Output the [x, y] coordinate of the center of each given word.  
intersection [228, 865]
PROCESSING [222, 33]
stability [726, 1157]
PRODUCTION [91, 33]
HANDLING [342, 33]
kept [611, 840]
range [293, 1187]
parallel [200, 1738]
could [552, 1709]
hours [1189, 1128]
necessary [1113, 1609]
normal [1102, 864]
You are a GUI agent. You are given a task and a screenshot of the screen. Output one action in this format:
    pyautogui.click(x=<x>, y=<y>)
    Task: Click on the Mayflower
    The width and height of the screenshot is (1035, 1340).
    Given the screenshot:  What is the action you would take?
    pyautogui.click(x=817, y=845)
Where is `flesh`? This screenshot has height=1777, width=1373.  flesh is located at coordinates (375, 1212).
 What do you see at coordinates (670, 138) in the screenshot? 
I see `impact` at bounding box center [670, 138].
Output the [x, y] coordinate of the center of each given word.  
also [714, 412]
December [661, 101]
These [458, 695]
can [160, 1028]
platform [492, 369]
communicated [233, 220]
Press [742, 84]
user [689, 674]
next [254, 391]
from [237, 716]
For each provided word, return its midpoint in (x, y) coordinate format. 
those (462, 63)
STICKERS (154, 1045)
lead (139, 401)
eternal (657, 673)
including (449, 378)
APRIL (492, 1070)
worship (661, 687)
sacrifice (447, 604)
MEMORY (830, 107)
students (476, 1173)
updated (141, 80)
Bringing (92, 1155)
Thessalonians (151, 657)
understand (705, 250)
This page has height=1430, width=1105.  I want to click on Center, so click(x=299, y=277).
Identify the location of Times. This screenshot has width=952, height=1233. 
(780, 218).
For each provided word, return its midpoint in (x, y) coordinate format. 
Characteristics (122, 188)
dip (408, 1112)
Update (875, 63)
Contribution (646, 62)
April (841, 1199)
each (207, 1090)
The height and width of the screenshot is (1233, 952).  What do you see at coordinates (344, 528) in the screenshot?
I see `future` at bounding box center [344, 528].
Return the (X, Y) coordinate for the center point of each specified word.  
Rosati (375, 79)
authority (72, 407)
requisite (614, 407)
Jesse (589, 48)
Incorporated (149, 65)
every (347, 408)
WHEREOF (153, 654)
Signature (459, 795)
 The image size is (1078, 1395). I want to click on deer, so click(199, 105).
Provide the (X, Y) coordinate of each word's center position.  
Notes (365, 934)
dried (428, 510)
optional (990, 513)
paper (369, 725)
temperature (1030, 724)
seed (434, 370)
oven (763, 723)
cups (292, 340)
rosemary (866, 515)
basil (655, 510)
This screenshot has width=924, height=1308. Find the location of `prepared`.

--

Extract every one of the entries above and reproduce each line without any change.

Output the [x, y] coordinate of the center of each given word.  
intersection [228, 865]
PROCESSING [222, 33]
stability [726, 1157]
PRODUCTION [91, 33]
HANDLING [342, 33]
kept [611, 840]
range [293, 1187]
parallel [200, 1738]
could [552, 1709]
hours [1189, 1128]
necessary [1113, 1609]
normal [1102, 864]
You are a GUI agent. You are given a task and a screenshot of the screen. Output one action in this format:
    pyautogui.click(x=<x>, y=<y>)
    Task: Click on the Mayflower
    The width and height of the screenshot is (1035, 1340).
    Given the screenshot:  What is the action you would take?
    pyautogui.click(x=817, y=845)
Where is `flesh`? This screenshot has height=1777, width=1373.  flesh is located at coordinates (375, 1212).
 What do you see at coordinates (670, 138) in the screenshot? 
I see `impact` at bounding box center [670, 138].
Output the [x, y] coordinate of the center of each given word.  
also [714, 412]
December [661, 101]
These [458, 695]
can [160, 1028]
platform [492, 369]
communicated [233, 220]
Press [742, 84]
user [689, 674]
next [254, 391]
from [237, 716]
For each provided word, return its midpoint in (x, y) coordinate format. 
those (462, 63)
STICKERS (154, 1045)
lead (139, 401)
eternal (657, 673)
including (449, 378)
APRIL (492, 1070)
worship (661, 687)
sacrifice (447, 604)
MEMORY (830, 107)
students (476, 1173)
updated (141, 80)
Bringing (92, 1155)
Thessalonians (151, 657)
understand (705, 250)
This page has height=1430, width=1105.  I want to click on Center, so click(x=299, y=277).
Identify the location of Times. This screenshot has width=952, height=1233. 
(780, 218).
For each provided word, return its midpoint in (x, y) coordinate format. 
Characteristics (122, 188)
dip (408, 1112)
Update (875, 63)
Contribution (646, 62)
April (841, 1199)
each (207, 1090)
The height and width of the screenshot is (1233, 952).  What do you see at coordinates (344, 528) in the screenshot?
I see `future` at bounding box center [344, 528].
Return the (X, Y) coordinate for the center point of each specified word.  
Rosati (375, 79)
authority (72, 407)
requisite (614, 407)
Jesse (589, 48)
Incorporated (149, 65)
every (347, 408)
WHEREOF (153, 654)
Signature (459, 795)
 The image size is (1078, 1395). I want to click on deer, so click(199, 105).
Provide the (X, Y) coordinate of each word's center position.  
Notes (365, 934)
dried (428, 510)
optional (990, 513)
paper (369, 725)
temperature (1030, 724)
seed (434, 370)
oven (763, 723)
cups (292, 340)
rosemary (866, 515)
basil (655, 510)
This screenshot has width=924, height=1308. Find the location of `prepared`.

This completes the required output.